■ **Arahan 1**:
Mohon tentukan apakah setiap pernyataan berikut sesuai dengan teks tentang homoseksualitas, dengan menjawab ya atau tidak serta mengutip kata-kata penentunya dari teks: (a) LGBT memiliki lambang berupa bendera berwarna pelangi. (b) Bahan ini adalah untuk Sesi 37. (c) Fasilitator diminta membaca Pastoral Letter tentang Penal Code.
■ **Arahan 2**:
Tulis ulang bagian teks tentang homoseksualitas dari "Facilitator?" sampai "pada saat CG.", lalu tukar "berdoa" dengan "merenung".

■ **Teks yang Diberikan**:
Facilitator?
(error)
Jawaban untuk fasil akan ditampilkan

Sesi 36 - Week of 28 Jun 2020

Sikap Gereja Katolik Terhadap Homoseksualitas


Panduan Fasil:

  1. Untuk berdoa, membaca dan mempersiapkan bahan terlebih dahulu, sebelum memfasilitasi bahan ini pada saat CG.
  2. Baca terlebih dahulu dan pahami apa itu Penal Code Section 377A!(https://sso.agc.gov.sg/Act/PC1871?ProvIds=pr377A)
  3. Dan juga baca Pastoral Letter tentang Penal code tersebut! (http://www.catholic.sg/pastoral-letter-archbishop-s377a/).Untuk mempersiapkan diri dan menjelaskan kepada teman-teman Cell group di pertanyaan sharing nanti.

Intro

Kita banyak mendengar tentang istilah LGBT yang adalah singkatan dari lesbian, gay, biseksual, transgender. Dan juga masih banyak istilah-istilah lain yang digunakan untuk perilaku-perilaku seksual yang lain. LGBT memiliki lambang berupa bendera berwarna pelangi. Dari sudut pandang ilmu kesehatan perilaku lesbian, gay, biseksual, dan transgender ini tidak dibenarkan. Demikian pula halnya dengan sudut pandang Gereja Katolik, perilaku homoseksual merupakan penyimpangan.

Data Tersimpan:
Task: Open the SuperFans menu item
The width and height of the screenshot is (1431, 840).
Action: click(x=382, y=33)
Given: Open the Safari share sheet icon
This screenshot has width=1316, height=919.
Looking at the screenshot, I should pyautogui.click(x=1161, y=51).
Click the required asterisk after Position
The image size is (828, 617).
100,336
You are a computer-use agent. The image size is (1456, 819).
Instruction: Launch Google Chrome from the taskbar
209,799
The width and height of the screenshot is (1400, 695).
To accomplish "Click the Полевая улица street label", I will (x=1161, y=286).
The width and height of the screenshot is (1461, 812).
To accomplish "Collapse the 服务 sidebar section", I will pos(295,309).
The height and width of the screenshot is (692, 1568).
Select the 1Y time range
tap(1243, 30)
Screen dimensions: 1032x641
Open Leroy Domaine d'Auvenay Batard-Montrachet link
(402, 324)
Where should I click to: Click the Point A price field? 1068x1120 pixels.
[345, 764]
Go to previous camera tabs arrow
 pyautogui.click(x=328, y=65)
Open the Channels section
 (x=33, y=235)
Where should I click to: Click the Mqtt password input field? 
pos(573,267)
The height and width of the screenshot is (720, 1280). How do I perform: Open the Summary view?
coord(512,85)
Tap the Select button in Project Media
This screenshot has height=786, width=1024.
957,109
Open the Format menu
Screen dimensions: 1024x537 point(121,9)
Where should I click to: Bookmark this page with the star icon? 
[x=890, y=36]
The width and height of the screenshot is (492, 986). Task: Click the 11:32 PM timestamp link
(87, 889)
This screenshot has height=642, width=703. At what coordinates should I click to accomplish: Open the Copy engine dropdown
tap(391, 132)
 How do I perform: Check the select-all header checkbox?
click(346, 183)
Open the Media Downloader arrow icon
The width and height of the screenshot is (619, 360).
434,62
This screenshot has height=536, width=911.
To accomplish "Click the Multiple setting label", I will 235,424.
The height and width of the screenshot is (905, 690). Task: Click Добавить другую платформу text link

■ **Jawaban Lengkap 1**:
(a) Ya: "LGBT memiliki lambang berupa bendera berwarna pelangi."
(b) Tidak: "Sesi 36 - Week of 28 Jun 2020"
(c) Ya: "Dan juga baca Pastoral Letter tentang Penal code tersebut!"

■ **Jawaban Lengkap 2**:
Facilitator?
(error)
Jawaban untuk fasil akan ditampilkan

Sesi 36 - Week of 28 Jun 2020

Sikap Gereja Katolik Terhadap Homoseksualitas


Panduan Fasil:

  1. Untuk merenung, membaca dan mempersiapkan bahan terlebih dahulu, sebelum memfasilitasi bahan ini pada saat CG.